Contemporaneamente l’accrescimento dell’interesse culturale nutrito
da studiosi ed eruditi nei confronti dei fondi archivistici appartenenti
ad uffici antichi ed ormai soppressi dopo l’ondata riformatrice del
periodo illuminista e Napoleonico, conduce allo sviluppo progressivo
di un’amministrazione archivistica autonoma composta da depositi di
concentrazione documentaria di funzione eminentemente culturale e
scientifica, ivi troveranno la loro sede definitiva molti fondi
documentari appartenenti alle corporazioni religiose soppresse.
La storia successiva vedrà come protagonisti il neonato Stato italiano
e il nuovo ordinamento ecclesiale, fortemente ridimensionato nelle sue
strutture istituzionali dopo l’unificazione, una storia assai complessa
ed ambigua nella specifica tematica archivistica, in cui le reciproche
interconnessioni ed influenze se ridotte al minimo sul piano della
formalizzazione normativa di respiro generale, hanno invece trovato
campo più aperto in un pulviscolo di iniziative su base locale di cui
dev’essere ancora ricostruita l’effettiva portata, solo negli ultimissimi
anni si è verificato un’intensificarsi della produzione normativa
sottoforma di intese bilaterali e di regolamenti generali di cui però è
ancora troppo prematuro azzardare un’analisi effettiva.

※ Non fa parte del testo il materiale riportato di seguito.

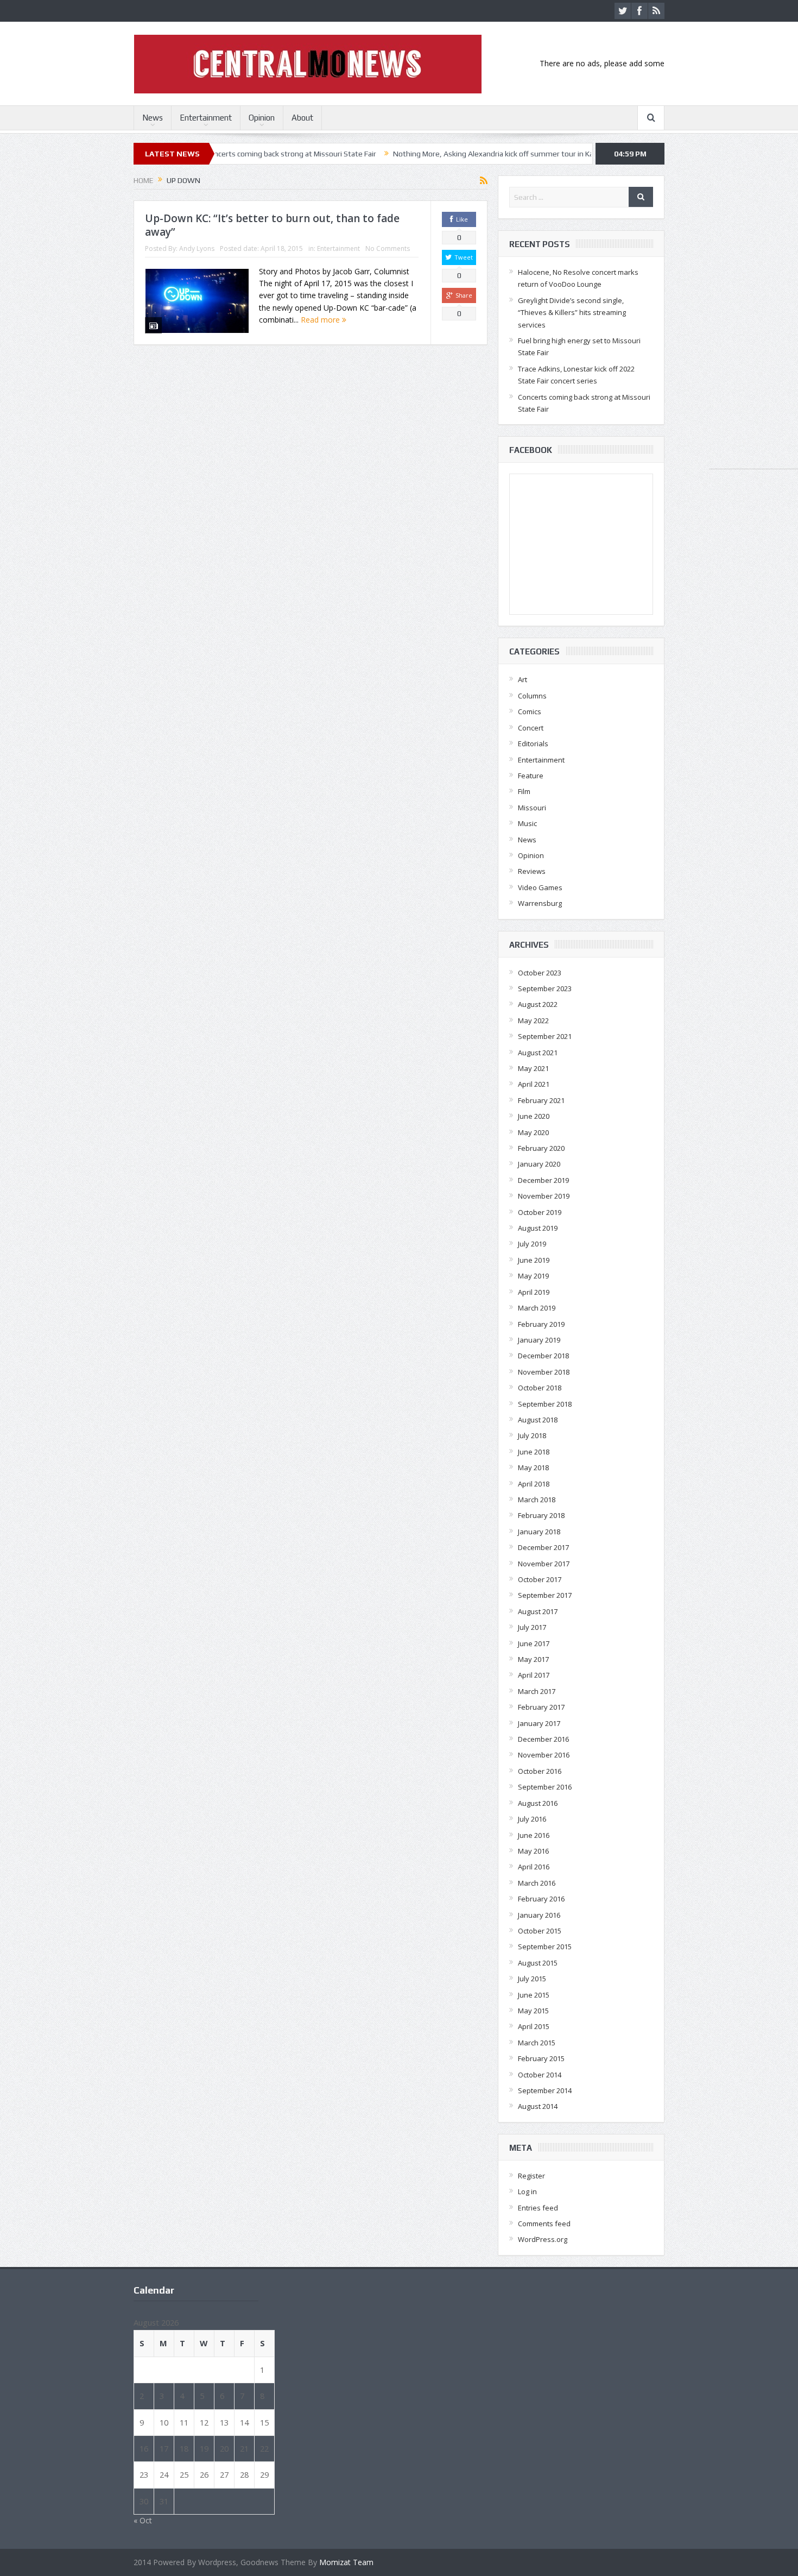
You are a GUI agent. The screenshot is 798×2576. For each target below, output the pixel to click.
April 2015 (533, 2026)
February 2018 (541, 1515)
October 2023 (539, 973)
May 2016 (533, 1851)
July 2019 (532, 1244)
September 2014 (545, 2090)
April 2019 (533, 1292)
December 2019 (543, 1180)
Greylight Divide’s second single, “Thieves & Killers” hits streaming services (572, 312)
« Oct (143, 2520)
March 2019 (536, 1308)
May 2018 (533, 1467)
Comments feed (544, 2223)
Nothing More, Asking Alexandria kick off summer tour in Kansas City (424, 153)
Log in (527, 2191)
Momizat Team (346, 2562)
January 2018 (539, 1531)
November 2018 (543, 1372)
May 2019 (533, 1276)
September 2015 (545, 1946)
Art (522, 679)
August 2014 (538, 2106)
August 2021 (538, 1052)
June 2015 (533, 1995)
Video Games (540, 887)
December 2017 (543, 1547)
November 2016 (543, 1755)
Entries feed (538, 2208)
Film (524, 791)
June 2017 (533, 1643)
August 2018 (538, 1420)
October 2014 (539, 2075)
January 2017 (539, 1723)
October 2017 (539, 1579)
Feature (530, 775)
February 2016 (541, 1899)
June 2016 (533, 1835)
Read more (321, 319)
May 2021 (533, 1068)
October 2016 (539, 1771)
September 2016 (545, 1787)
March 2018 (536, 1499)
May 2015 (533, 2011)
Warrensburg (540, 903)
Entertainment (206, 117)
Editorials (533, 743)
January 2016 (539, 1915)
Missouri (532, 808)
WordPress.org (542, 2239)
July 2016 (532, 1819)
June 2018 (533, 1452)
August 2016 (538, 1803)
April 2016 (533, 1867)
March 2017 (536, 1691)
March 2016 (536, 1883)
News (152, 117)
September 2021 (545, 1036)
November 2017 (543, 1564)
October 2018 (539, 1388)
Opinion (262, 117)
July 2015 (532, 1978)
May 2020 (533, 1132)
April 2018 (533, 1484)
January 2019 (539, 1340)
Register (531, 2176)
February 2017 (541, 1707)
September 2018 (545, 1404)
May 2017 (533, 1659)
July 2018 (532, 1435)
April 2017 (533, 1675)
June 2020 (533, 1116)
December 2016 (543, 1739)
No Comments (387, 248)
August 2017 (538, 1611)
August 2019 (538, 1228)
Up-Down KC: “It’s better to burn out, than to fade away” (272, 225)
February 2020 (541, 1148)
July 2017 (532, 1627)
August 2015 (538, 1963)
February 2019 (541, 1324)
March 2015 (536, 2043)
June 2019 (533, 1260)
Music (527, 823)
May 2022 (533, 1020)
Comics (529, 711)
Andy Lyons (196, 248)
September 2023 (545, 988)
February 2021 (541, 1100)
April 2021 (533, 1084)
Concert (530, 728)
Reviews (532, 871)
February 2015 (541, 2058)
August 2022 (538, 1004)
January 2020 (539, 1164)
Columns (532, 696)
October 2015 (539, 1931)
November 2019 (543, 1196)
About (302, 117)
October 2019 (539, 1212)
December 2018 (543, 1356)
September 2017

In ogni caso è sempre bene non dimenticare, quando si è di fronte ad
un fondo archivistico prodotto da un ente religioso, tutto il portato di
tradizioni, di mentalità e di prassi tecnico-amministrative derivanti da
una lunga evoluzione storica e che si pone come elemento intrinseco
di tutti i complessi archivistici prodotti e conservati nel vastissimo
apparato di enti e strutture costituenti la Chiesa cattolica nei secoli.